→ **Brief**:
Which lines in the entries below contain the word "will"? Identify each one and copy it out in full.

╭─ Input for this task

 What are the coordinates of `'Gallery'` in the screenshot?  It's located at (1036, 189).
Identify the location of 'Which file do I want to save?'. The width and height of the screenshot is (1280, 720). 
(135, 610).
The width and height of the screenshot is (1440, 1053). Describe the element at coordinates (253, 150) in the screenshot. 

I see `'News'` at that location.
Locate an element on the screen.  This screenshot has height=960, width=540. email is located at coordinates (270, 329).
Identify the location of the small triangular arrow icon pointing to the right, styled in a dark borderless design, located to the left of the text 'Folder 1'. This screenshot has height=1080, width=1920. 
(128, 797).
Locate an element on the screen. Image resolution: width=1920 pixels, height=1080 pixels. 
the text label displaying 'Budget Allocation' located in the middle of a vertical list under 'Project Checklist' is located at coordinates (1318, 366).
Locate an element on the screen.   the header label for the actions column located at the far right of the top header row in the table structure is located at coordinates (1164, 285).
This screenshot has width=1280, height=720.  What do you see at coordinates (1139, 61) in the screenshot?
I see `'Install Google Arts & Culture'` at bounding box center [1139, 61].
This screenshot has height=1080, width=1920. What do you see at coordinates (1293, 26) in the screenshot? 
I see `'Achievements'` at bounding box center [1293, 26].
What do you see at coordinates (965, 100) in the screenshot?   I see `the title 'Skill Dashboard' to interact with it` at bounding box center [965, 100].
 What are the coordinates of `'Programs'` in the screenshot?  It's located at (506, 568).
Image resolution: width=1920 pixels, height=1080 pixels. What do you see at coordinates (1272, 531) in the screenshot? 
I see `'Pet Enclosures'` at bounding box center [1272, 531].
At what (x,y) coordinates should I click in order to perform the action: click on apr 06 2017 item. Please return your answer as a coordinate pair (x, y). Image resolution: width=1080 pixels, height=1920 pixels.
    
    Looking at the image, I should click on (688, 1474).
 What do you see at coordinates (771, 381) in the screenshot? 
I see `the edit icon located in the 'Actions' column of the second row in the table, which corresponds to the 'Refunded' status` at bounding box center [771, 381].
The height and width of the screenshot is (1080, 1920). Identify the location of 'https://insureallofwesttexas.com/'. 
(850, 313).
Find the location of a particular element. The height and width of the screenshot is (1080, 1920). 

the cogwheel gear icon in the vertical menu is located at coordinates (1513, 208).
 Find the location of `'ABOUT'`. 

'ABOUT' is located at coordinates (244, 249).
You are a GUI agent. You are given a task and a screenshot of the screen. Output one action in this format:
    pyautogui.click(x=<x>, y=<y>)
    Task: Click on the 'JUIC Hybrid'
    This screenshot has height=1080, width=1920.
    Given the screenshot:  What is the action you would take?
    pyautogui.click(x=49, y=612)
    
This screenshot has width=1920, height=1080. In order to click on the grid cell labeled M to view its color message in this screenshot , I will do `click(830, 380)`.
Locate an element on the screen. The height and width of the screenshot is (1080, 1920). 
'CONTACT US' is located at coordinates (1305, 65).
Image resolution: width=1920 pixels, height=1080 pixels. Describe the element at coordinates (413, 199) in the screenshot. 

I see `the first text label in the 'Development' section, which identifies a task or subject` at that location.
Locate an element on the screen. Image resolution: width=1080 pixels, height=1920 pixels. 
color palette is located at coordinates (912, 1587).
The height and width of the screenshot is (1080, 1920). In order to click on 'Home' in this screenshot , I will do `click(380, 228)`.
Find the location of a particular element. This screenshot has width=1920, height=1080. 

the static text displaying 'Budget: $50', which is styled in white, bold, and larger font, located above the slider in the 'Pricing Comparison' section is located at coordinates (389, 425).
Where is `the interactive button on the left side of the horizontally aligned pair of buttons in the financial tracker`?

╰─

→ **Complete response**:
This screenshot has width=1920, height=1080. In order to click on the grid cell labeled M to view its color message in this screenshot , I will do `click(830, 380)`.
The height and width of the screenshot is (1080, 1920). In order to click on 'Home' in this screenshot , I will do `click(380, 228)`.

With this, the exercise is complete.